7.2. How accurate is my system clock?

chronyd does not know how accurate really is the clock it is synchronizing. Even if the measured offset of the clock is stable to nanoseconds, it could be off by milliseconds due to asymmetric network delay, e.g. caused by asymmetric routing or queuing delays in network switches. NTP provides root delay and root dispersion to enable clients to estimate the maximum error of their clock.

Root delay measures the sum of round-trip times between all NTP servers on the path from the client to the primary time source (e.g. a GPS receiver). Half of the root delay is the maximum error due to asymmetric delays, assuming one direction (e.g. from the client to the server) has a zero delay and the other direction (from the server to the client) takes all of the measured delay. The root delay also covers timestamping errors if the server implementation and hardware meet the NTP requirement for transmit timestamps to never be late and receive timestamps to never be early.

If you have additional information about the hardware and network between the client and primary time source, you could modify the root delay to get a better estimate of the maximum error. For example, from the physical distance of the server and signal propagation speed in the cables a minimum symmetric round-trip delay can be calculated and subtracted from the root delay measured by NTP.

Root dispersion estimates errors due to instability of clocks and NTP measurements. chronyd adjusts the rate at which root dispersion grows between updates of the clock according to the stability of its NTP measurements. The minimum rate is set by the the maxclockerror directive. By default it is 1 ppm (1 microsecond per second).

The estimated maximum error of the NTP clock is the sum of the root dispersion and half of the root delay.
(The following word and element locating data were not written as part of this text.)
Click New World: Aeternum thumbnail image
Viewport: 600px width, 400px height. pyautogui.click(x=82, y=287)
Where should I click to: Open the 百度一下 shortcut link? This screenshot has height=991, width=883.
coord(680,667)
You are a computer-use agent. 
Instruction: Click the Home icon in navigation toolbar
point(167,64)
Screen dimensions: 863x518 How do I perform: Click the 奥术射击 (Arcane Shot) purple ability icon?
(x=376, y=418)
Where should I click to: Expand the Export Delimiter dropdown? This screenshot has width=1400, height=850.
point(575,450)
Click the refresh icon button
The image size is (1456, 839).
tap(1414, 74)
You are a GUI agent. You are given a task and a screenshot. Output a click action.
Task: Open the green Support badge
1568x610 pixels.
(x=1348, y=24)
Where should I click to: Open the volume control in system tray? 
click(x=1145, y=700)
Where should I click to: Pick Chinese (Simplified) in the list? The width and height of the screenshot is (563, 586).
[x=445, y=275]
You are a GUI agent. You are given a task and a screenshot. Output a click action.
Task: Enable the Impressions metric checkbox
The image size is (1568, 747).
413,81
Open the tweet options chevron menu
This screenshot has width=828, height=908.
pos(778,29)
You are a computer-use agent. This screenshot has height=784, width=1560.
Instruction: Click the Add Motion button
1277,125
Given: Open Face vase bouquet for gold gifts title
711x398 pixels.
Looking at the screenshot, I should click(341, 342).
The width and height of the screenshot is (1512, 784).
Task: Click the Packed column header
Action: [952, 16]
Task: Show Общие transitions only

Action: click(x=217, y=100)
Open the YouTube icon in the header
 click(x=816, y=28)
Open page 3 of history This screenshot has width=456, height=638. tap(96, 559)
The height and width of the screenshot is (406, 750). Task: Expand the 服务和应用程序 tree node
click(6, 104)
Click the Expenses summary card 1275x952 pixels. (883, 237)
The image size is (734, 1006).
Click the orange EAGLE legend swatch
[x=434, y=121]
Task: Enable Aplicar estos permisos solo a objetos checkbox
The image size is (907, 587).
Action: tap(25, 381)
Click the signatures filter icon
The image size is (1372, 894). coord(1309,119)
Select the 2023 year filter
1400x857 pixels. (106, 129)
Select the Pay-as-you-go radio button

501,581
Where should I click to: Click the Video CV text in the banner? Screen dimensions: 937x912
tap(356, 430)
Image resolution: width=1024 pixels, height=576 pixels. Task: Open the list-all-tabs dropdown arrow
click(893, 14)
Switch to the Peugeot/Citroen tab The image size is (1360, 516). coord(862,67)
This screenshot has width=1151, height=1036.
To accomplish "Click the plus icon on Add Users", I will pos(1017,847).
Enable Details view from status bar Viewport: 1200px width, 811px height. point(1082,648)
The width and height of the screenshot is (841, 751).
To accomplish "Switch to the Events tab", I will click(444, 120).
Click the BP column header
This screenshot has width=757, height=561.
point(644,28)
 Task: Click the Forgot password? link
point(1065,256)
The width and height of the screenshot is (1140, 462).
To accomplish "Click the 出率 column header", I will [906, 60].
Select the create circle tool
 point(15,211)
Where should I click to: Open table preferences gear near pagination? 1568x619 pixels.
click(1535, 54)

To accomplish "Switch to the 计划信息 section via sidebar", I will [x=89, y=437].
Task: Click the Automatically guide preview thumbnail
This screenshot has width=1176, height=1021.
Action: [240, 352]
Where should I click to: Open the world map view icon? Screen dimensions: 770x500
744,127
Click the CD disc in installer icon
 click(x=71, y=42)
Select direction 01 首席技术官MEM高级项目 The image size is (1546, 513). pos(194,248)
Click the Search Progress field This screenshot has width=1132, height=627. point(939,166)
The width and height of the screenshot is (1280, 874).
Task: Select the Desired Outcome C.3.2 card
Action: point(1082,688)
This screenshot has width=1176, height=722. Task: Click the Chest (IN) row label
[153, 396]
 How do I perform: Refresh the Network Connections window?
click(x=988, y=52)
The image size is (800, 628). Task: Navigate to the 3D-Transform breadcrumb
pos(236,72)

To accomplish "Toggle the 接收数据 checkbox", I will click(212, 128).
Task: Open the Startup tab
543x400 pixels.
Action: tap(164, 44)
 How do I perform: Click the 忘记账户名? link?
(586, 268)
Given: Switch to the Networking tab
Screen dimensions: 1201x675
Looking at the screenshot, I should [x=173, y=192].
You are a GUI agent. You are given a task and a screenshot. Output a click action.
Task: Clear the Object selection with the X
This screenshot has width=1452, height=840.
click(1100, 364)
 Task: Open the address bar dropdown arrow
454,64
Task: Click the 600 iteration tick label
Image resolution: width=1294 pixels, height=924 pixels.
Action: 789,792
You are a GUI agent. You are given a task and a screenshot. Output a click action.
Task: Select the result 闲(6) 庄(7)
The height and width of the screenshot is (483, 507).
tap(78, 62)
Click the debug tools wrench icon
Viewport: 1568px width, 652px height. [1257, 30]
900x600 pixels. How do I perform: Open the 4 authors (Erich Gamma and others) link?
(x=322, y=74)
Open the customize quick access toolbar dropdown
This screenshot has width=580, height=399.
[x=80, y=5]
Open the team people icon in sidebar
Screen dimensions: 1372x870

This value is called root distance. The current values of root dispersion and delay are included in the tracking report.

The estimated maximum error of the system clock, which is synchronized to the NTP clock, is the sum of the root distance and remaining correction of the system clock provided as System time in the tracking report. A maximum value of this estimate between updates of the clock is included in the tracking log.

Note that the resolution of the root delay and root dispersion fields in NTP messages is about 15 microseconds and chronyd rounds the values up, i.e. the minimum root distance an NTP client can normally observe is about 22.5 microseconds. An NTP extension field containing root delay and dispersion in a better resolution of about 4 nanoseconds can be enabled by the extfield F323 option.

8. Operating systems

8.1. Does chrony support Windows?

No. The chronyc program (the command-line client used for configuring chronyd while it is running) has been successfully built and run under Cygwin in the past. chronyd is not portable, because part of it is very system-dependent. It needs adapting to work with Windows' equivalent of the adjtimex() call, and it needs to be made to work as a service.

8.2. Are there any plans to support Windows?

We have no plans to do this. Anyone is welcome to pick this work up and contribute it back to the project.